_Dataset entries_
== == ==

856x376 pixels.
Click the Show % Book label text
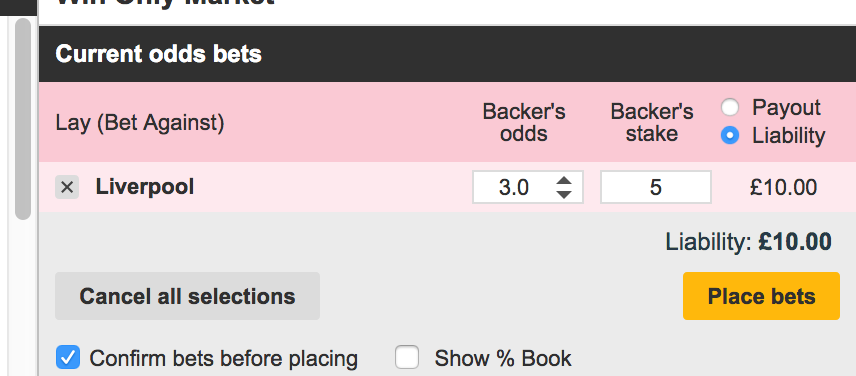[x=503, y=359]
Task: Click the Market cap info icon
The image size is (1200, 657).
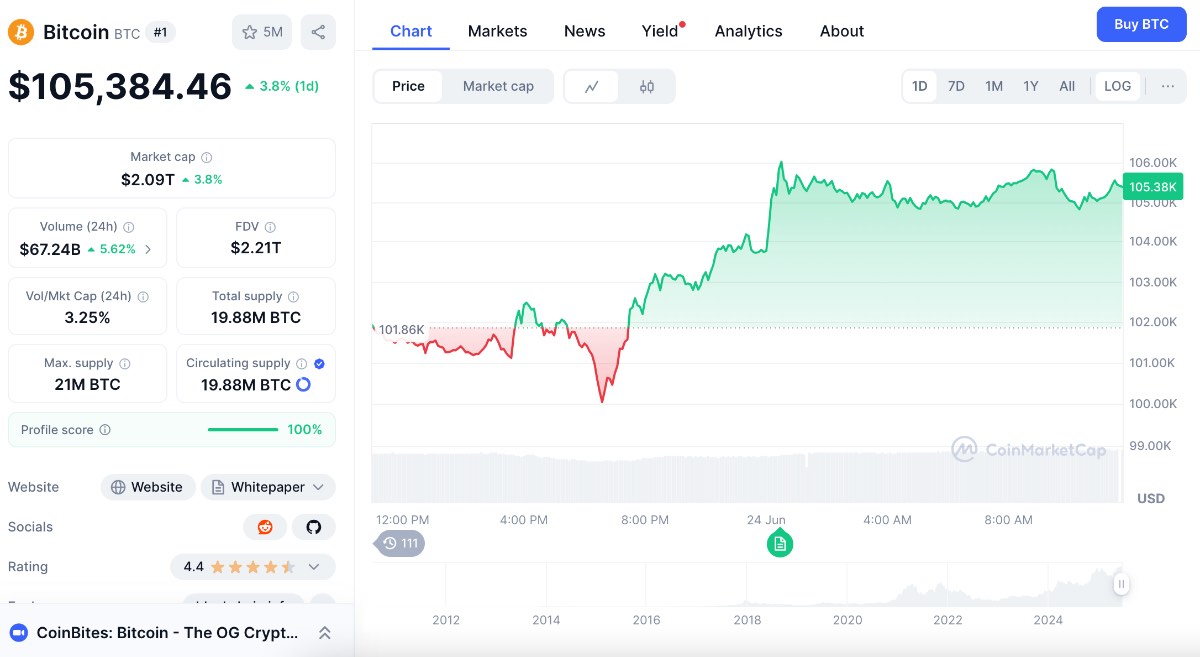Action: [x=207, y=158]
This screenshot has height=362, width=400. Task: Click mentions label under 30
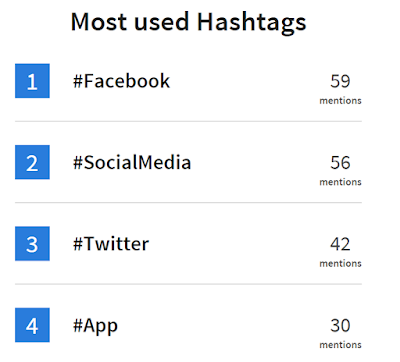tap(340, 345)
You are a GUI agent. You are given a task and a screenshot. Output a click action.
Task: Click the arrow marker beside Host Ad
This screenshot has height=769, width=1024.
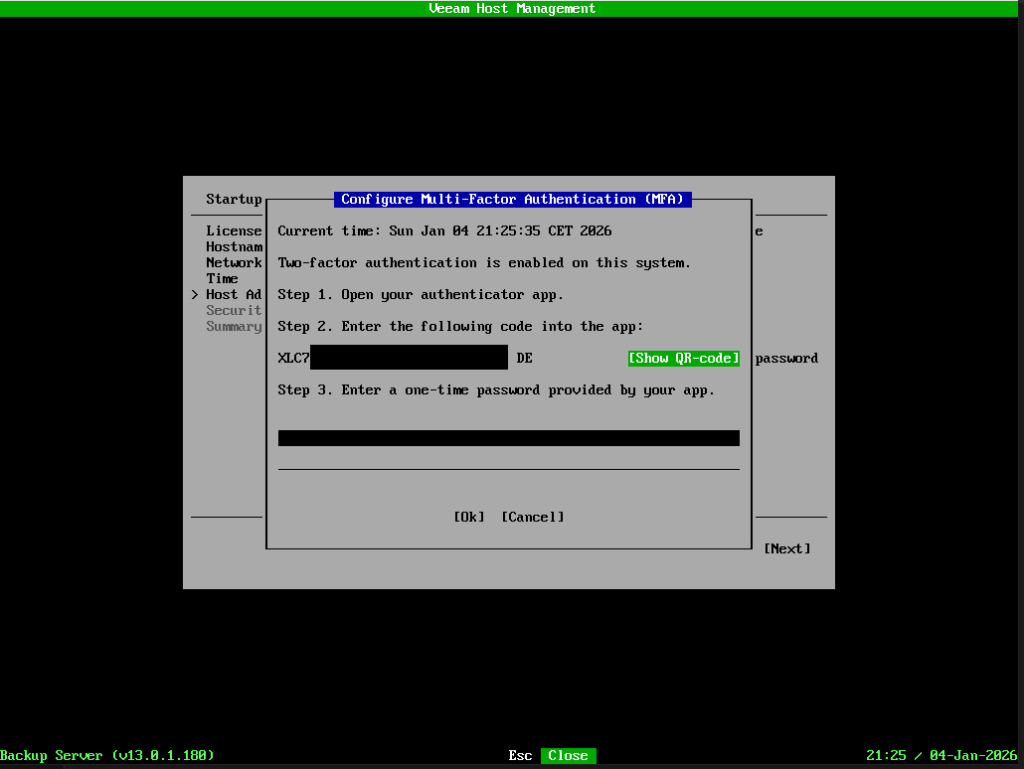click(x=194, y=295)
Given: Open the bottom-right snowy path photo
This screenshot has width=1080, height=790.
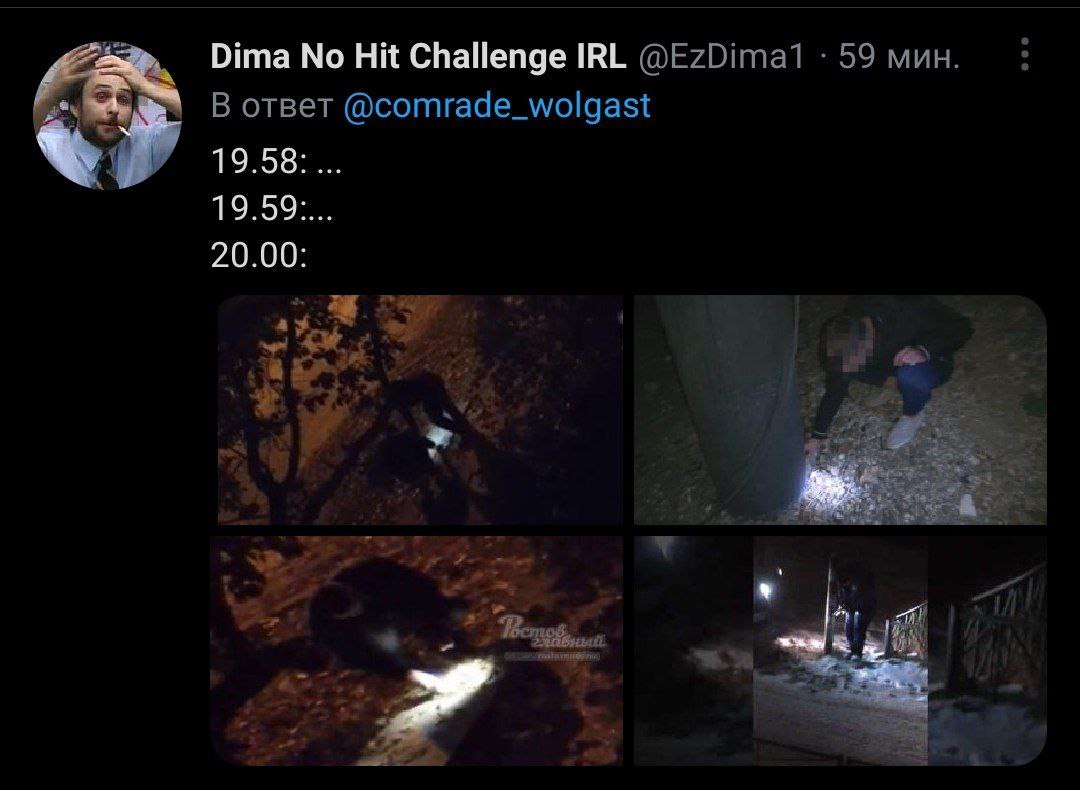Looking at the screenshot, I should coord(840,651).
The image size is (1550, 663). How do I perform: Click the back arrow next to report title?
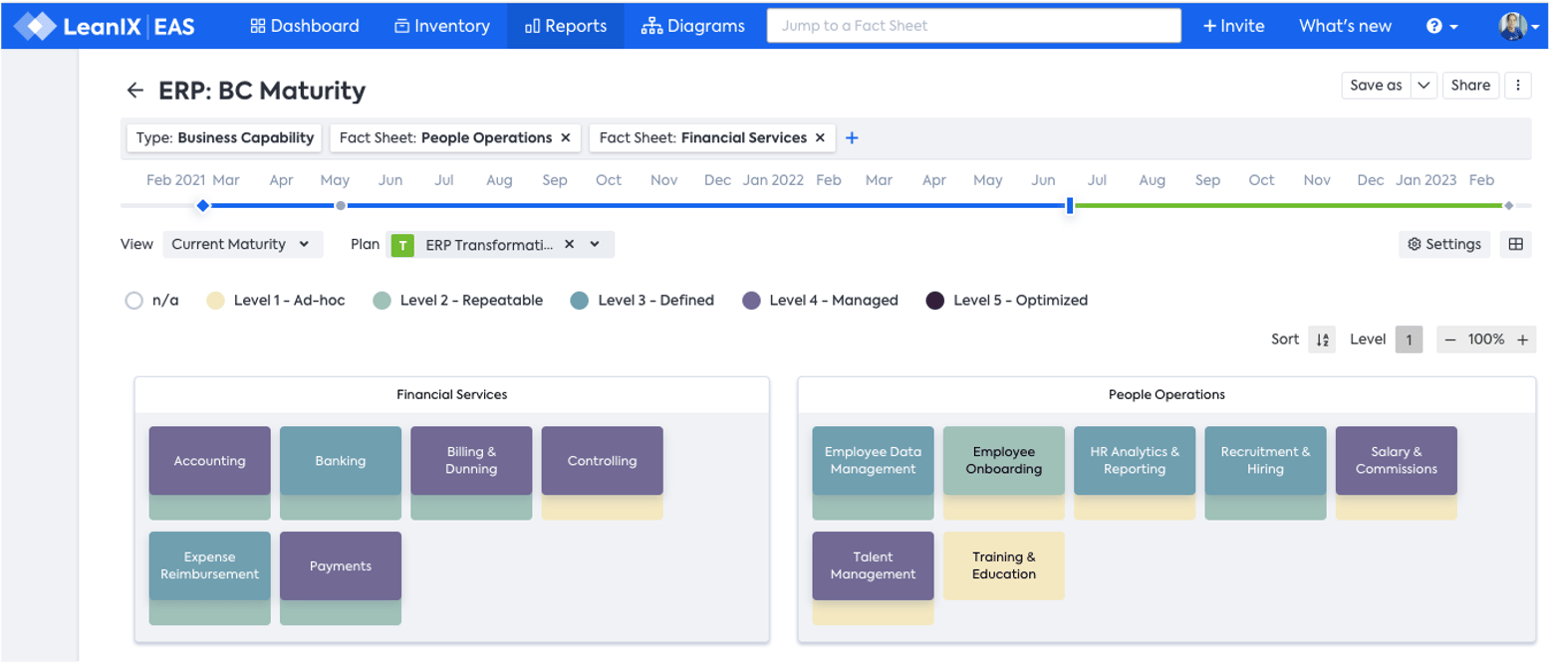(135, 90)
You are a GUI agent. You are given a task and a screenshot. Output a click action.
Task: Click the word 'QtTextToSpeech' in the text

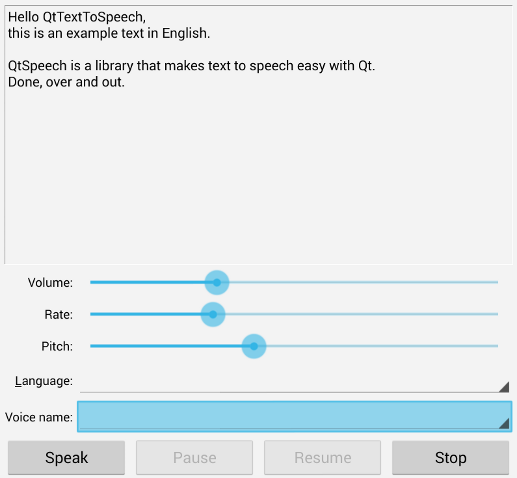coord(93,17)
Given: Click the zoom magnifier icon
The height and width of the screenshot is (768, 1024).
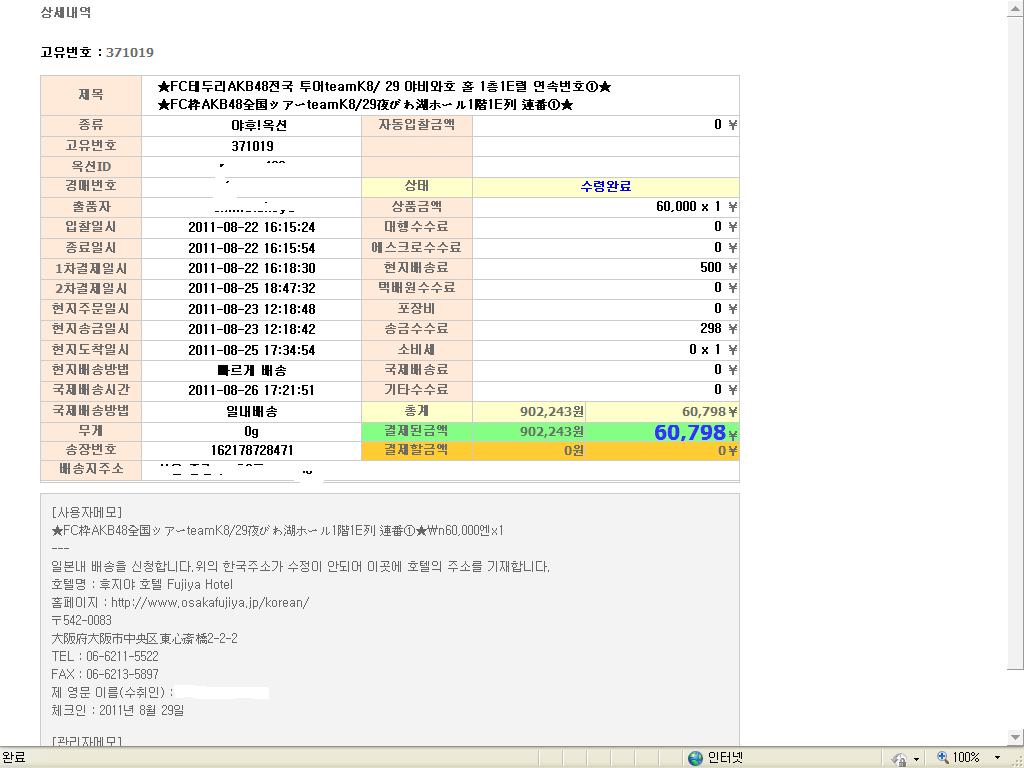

== == ==

_YOUR ASSIGNMENT_
Without the images, write out each line of the data verbatim.

_EXPECTED ANSWER_
856x376 pixels.
Click the Show % Book label text
[x=503, y=359]
Task: Click the Market cap info icon
The image size is (1200, 657).
Action: [x=207, y=158]
This screenshot has height=362, width=400. Task: Click mentions label under 30
tap(340, 345)
You are a GUI agent. You are given a task and a screenshot. Output a click action.
Task: Click the arrow marker beside Host Ad
This screenshot has height=769, width=1024.
click(x=194, y=295)
Given: Open the bottom-right snowy path photo
This screenshot has width=1080, height=790.
Looking at the screenshot, I should coord(840,651).
The image size is (1550, 663). How do I perform: Click the back arrow next to report title?
(135, 90)
You are a GUI agent. You are given a task and a screenshot. Output a click action.
Task: Click the word 'QtTextToSpeech' in the text

coord(93,17)
Given: Click the zoom magnifier icon
The height and width of the screenshot is (768, 1024).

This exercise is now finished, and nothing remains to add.